# Who builds this skiff?



## Limp Shrimp (Aug 23, 2015)

IDK the name of that one, but a lot off the Texas guys run those.. 

http://mowdyboats.com/

http://www.dargel.com/skooter/


----------



## Wolffie (Nov 4, 2015)

Similar concept. But not sure a dragonfly has been built b

http://www.enviboats.com/the-boats/flats/envi-15-5-flats.html


----------



## Fishingjordan (May 30, 2016)

Yup, texas made scooter boat. Looks like maybe a 14.5 baby cat. Our lower laguna madre averages 1-2 ft sometimes even a couple inches which is why we run those kinda boats lol.


----------



## Parkerskimmer (Aug 21, 2015)

Looks like a shallow sports


----------



## anytide (Jul 30, 2009)

dargel


----------



## Fishingjordan (May 30, 2016)

Yeah look up shoalwater baby cat


----------



## Fsh_paintr (Feb 10, 2016)

The hull is an older shoalwater. Look up the year 2000 models and you'll see. I model is the 14.5 cat. The model is out of production now though.


----------



## Harlieb3 (Dec 16, 2013)

not good in ripples or higher


----------



## jpipes (May 6, 2012)

It looks like an older Shoalwater 14.5 Cat, which is out of production. The closest you'll get to that is a Tran Sport Baby Cat. Those boats run in unbelievably skinny water, and can handle a moderate amount of chop very well. It's a popular boat in Texas, especially way down south in the Laguna Madre where it is skinny water (1-2ft) for miles and miles.

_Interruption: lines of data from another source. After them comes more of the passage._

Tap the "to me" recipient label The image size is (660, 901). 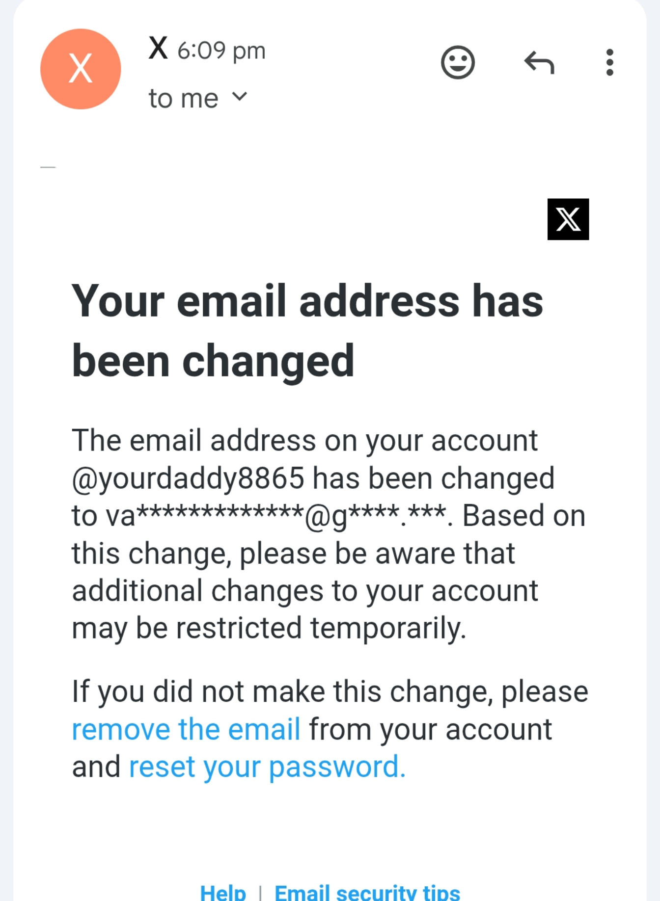pyautogui.click(x=183, y=99)
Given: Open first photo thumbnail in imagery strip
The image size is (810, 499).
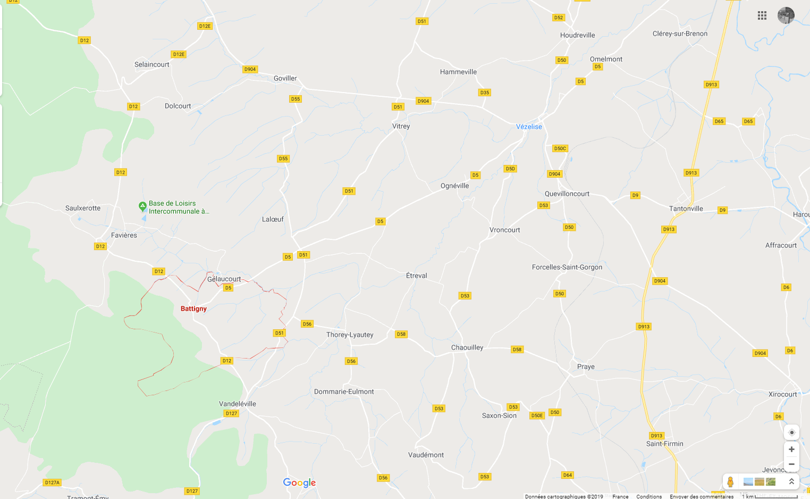Looking at the screenshot, I should point(748,482).
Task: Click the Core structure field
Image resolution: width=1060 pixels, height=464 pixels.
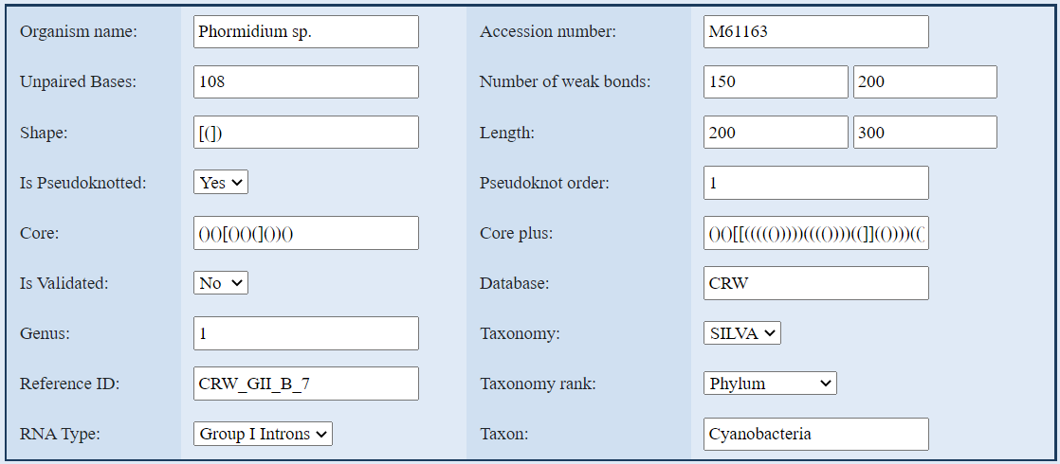Action: [x=305, y=233]
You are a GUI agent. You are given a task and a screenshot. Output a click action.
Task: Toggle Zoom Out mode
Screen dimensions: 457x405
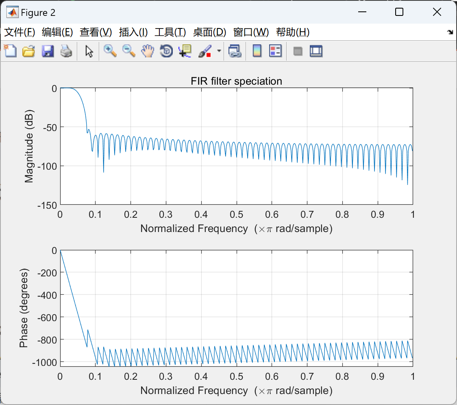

They don't pole very well, but they drift straight, and most folks wadefish anyway...and this boat makes wadefishing a breeze.


----------



## Jim Lenfest (Jul 20, 2016)

Looks like it could be fast and stable with my 115hp Merc. That pontoon design looks like it would grab the water like a knife on edge.


----------



## Estill13 (Aug 24, 2017)

Jeremy_James said:


> Who builds this skiff? Looks Banshee hybrid.


This boat is a 2009 Shoalwater Cat 14.5. It’s my neighbors boat.


----------